## Instructions for the task
Write out every one of the items below word for word, changing nothing.
#### Extracted material ####
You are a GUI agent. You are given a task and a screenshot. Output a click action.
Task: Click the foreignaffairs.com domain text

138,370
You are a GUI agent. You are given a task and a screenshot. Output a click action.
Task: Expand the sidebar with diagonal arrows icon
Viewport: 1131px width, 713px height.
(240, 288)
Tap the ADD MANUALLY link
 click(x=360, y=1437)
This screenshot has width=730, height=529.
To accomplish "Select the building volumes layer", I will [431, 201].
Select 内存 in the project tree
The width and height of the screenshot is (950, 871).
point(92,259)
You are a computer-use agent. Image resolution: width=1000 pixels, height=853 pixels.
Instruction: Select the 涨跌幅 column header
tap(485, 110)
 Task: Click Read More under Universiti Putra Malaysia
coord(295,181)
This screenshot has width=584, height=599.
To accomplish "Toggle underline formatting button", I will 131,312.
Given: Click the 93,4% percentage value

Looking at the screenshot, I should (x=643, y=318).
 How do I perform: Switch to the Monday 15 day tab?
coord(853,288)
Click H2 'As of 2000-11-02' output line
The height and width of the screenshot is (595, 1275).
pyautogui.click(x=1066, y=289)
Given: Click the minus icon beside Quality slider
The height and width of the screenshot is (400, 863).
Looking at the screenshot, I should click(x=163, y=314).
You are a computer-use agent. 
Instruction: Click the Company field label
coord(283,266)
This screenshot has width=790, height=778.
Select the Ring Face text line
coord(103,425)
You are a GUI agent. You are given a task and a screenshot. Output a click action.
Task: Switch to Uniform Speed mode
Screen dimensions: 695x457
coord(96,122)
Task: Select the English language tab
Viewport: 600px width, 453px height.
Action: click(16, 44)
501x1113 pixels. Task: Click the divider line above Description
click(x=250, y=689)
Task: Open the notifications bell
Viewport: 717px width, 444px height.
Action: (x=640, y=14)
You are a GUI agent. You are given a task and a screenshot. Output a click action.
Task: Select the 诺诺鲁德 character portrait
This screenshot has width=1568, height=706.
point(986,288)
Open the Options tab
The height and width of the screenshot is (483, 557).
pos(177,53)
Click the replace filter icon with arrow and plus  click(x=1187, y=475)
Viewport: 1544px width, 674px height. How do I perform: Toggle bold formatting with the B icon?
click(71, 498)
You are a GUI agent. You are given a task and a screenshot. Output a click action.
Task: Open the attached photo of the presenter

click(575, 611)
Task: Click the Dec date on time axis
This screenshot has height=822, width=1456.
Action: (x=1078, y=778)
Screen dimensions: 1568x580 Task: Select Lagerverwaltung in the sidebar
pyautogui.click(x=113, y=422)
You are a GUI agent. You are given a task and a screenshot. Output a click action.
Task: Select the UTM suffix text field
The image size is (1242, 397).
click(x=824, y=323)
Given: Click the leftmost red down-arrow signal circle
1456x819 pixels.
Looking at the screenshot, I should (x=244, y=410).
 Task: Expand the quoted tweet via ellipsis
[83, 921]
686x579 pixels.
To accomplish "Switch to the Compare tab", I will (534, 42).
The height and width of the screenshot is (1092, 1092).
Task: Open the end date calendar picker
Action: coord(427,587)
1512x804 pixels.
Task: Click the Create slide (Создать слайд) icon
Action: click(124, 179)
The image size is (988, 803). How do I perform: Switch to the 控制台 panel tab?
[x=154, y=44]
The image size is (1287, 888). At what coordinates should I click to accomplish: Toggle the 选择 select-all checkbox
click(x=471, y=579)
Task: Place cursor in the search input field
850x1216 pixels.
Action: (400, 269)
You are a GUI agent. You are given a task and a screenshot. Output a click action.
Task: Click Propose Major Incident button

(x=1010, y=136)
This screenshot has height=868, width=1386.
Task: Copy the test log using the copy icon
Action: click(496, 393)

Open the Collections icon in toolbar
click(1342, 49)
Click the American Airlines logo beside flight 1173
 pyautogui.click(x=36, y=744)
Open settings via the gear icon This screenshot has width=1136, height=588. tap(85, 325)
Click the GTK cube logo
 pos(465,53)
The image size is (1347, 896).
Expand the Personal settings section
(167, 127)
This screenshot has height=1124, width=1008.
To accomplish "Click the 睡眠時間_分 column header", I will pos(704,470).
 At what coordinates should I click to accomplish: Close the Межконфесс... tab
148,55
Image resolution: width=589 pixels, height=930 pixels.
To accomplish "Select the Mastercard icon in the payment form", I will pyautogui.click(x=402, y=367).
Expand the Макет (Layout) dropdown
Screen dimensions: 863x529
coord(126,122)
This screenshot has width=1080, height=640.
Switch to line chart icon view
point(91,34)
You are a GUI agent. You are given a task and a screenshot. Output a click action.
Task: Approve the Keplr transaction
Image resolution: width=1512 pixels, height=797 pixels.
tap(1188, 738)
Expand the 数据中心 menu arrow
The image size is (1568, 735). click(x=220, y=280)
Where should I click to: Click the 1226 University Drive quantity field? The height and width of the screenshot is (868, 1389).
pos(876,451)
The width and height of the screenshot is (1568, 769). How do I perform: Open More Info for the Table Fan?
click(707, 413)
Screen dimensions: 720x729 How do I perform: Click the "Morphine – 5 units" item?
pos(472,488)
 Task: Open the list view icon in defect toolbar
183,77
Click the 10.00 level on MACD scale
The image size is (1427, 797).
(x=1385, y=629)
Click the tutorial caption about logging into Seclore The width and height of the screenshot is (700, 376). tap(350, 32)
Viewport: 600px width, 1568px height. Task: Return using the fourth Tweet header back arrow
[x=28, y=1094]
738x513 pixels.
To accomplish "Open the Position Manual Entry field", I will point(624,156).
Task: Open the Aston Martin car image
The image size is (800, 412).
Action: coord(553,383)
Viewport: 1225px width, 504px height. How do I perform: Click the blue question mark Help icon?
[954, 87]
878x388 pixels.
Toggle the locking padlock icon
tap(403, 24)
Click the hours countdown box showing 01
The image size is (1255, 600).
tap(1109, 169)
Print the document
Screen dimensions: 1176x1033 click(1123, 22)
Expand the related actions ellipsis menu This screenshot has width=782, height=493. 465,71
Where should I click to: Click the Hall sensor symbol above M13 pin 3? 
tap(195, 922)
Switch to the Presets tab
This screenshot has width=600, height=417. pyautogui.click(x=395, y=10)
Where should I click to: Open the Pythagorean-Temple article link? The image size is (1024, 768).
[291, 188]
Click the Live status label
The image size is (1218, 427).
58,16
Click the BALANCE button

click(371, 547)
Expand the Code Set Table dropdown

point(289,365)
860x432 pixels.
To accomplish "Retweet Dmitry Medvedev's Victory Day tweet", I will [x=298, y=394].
####
## Output of the task
You are a GUI agent. You are given a task and a screenshot. Output a click action.
Task: Click the foreignaffairs.com domain text

138,370
You are a GUI agent. You are given a task and a screenshot. Output a click action.
Task: Expand the sidebar with diagonal arrows icon
Viewport: 1131px width, 713px height.
(240, 288)
Tap the ADD MANUALLY link
 click(x=360, y=1437)
This screenshot has width=730, height=529.
To accomplish "Select the building volumes layer", I will [431, 201].
Select 内存 in the project tree
The width and height of the screenshot is (950, 871).
point(92,259)
You are a computer-use agent. Image resolution: width=1000 pixels, height=853 pixels.
Instruction: Select the 涨跌幅 column header
tap(485, 110)
 Task: Click Read More under Universiti Putra Malaysia
coord(295,181)
This screenshot has width=584, height=599.
To accomplish "Toggle underline formatting button", I will 131,312.
Given: Click the 93,4% percentage value

Looking at the screenshot, I should (x=643, y=318).
 How do I perform: Switch to the Monday 15 day tab?
coord(853,288)
Click H2 'As of 2000-11-02' output line
The height and width of the screenshot is (595, 1275).
pyautogui.click(x=1066, y=289)
Given: Click the minus icon beside Quality slider
The height and width of the screenshot is (400, 863).
Looking at the screenshot, I should click(x=163, y=314).
You are a computer-use agent. 
Instruction: Click the Company field label
coord(283,266)
This screenshot has width=790, height=778.
Select the Ring Face text line
coord(103,425)
You are a GUI agent. You are given a task and a screenshot. Output a click action.
Task: Switch to Uniform Speed mode
Screen dimensions: 695x457
coord(96,122)
Task: Select the English language tab
Viewport: 600px width, 453px height.
Action: click(16, 44)
501x1113 pixels. Task: Click the divider line above Description
click(x=250, y=689)
Task: Open the notifications bell
Viewport: 717px width, 444px height.
Action: (x=640, y=14)
You are a GUI agent. You are given a task and a screenshot. Output a click action.
Task: Select the 诺诺鲁德 character portrait
This screenshot has width=1568, height=706.
point(986,288)
Open the Options tab
The height and width of the screenshot is (483, 557).
pos(177,53)
Click the replace filter icon with arrow and plus  click(x=1187, y=475)
Viewport: 1544px width, 674px height. How do I perform: Toggle bold formatting with the B icon?
click(71, 498)
You are a GUI agent. You are given a task and a screenshot. Output a click action.
Task: Open the attached photo of the presenter

click(575, 611)
Task: Click the Dec date on time axis
This screenshot has height=822, width=1456.
Action: (x=1078, y=778)
Screen dimensions: 1568x580 Task: Select Lagerverwaltung in the sidebar
pyautogui.click(x=113, y=422)
You are a GUI agent. You are given a task and a screenshot. Output a click action.
Task: Select the UTM suffix text field
The image size is (1242, 397).
click(x=824, y=323)
Given: Click the leftmost red down-arrow signal circle
1456x819 pixels.
Looking at the screenshot, I should (x=244, y=410).
 Task: Expand the quoted tweet via ellipsis
[83, 921]
686x579 pixels.
To accomplish "Switch to the Compare tab", I will (534, 42).
The height and width of the screenshot is (1092, 1092).
Task: Open the end date calendar picker
Action: coord(427,587)
1512x804 pixels.
Task: Click the Create slide (Создать слайд) icon
Action: click(124, 179)
The image size is (988, 803). How do I perform: Switch to the 控制台 panel tab?
[x=154, y=44]
The image size is (1287, 888). At what coordinates should I click to accomplish: Toggle the 选择 select-all checkbox
click(x=471, y=579)
Task: Place cursor in the search input field
850x1216 pixels.
Action: (400, 269)
You are a GUI agent. You are given a task and a screenshot. Output a click action.
Task: Click Propose Major Incident button

(x=1010, y=136)
This screenshot has height=868, width=1386.
Task: Copy the test log using the copy icon
Action: click(496, 393)

Open the Collections icon in toolbar
click(1342, 49)
Click the American Airlines logo beside flight 1173
 pyautogui.click(x=36, y=744)
Open settings via the gear icon This screenshot has width=1136, height=588. tap(85, 325)
Click the GTK cube logo
 pos(465,53)
The image size is (1347, 896).
Expand the Personal settings section
(167, 127)
This screenshot has height=1124, width=1008.
To accomplish "Click the 睡眠時間_分 column header", I will pos(704,470).
 At what coordinates should I click to accomplish: Close the Межконфесс... tab
148,55
Image resolution: width=589 pixels, height=930 pixels.
To accomplish "Select the Mastercard icon in the payment form", I will pyautogui.click(x=402, y=367).
Expand the Макет (Layout) dropdown
Screen dimensions: 863x529
coord(126,122)
This screenshot has width=1080, height=640.
Switch to line chart icon view
point(91,34)
You are a GUI agent. You are given a task and a screenshot. Output a click action.
Task: Approve the Keplr transaction
Image resolution: width=1512 pixels, height=797 pixels.
tap(1188, 738)
Expand the 数据中心 menu arrow
The image size is (1568, 735). click(x=220, y=280)
Where should I click to: Click the 1226 University Drive quantity field? The height and width of the screenshot is (868, 1389).
pos(876,451)
The width and height of the screenshot is (1568, 769). How do I perform: Open More Info for the Table Fan?
click(707, 413)
Screen dimensions: 720x729 How do I perform: Click the "Morphine – 5 units" item?
pos(472,488)
 Task: Open the list view icon in defect toolbar
183,77
Click the 10.00 level on MACD scale
The image size is (1427, 797).
(x=1385, y=629)
Click the tutorial caption about logging into Seclore The width and height of the screenshot is (700, 376). tap(350, 32)
Viewport: 600px width, 1568px height. Task: Return using the fourth Tweet header back arrow
[x=28, y=1094]
738x513 pixels.
To accomplish "Open the Position Manual Entry field", I will point(624,156).
Task: Open the Aston Martin car image
The image size is (800, 412).
Action: coord(553,383)
Viewport: 1225px width, 504px height. How do I perform: Click the blue question mark Help icon?
[954, 87]
878x388 pixels.
Toggle the locking padlock icon
tap(403, 24)
Click the hours countdown box showing 01
The image size is (1255, 600).
tap(1109, 169)
Print the document
Screen dimensions: 1176x1033 click(1123, 22)
Expand the related actions ellipsis menu This screenshot has width=782, height=493. 465,71
Where should I click to: Click the Hall sensor symbol above M13 pin 3? 
tap(195, 922)
Switch to the Presets tab
This screenshot has width=600, height=417. pyautogui.click(x=395, y=10)
Where should I click to: Open the Pythagorean-Temple article link? The image size is (1024, 768).
[291, 188]
Click the Live status label
The image size is (1218, 427).
58,16
Click the BALANCE button

click(371, 547)
Expand the Code Set Table dropdown

point(289,365)
860x432 pixels.
To accomplish "Retweet Dmitry Medvedev's Victory Day tweet", I will [x=298, y=394].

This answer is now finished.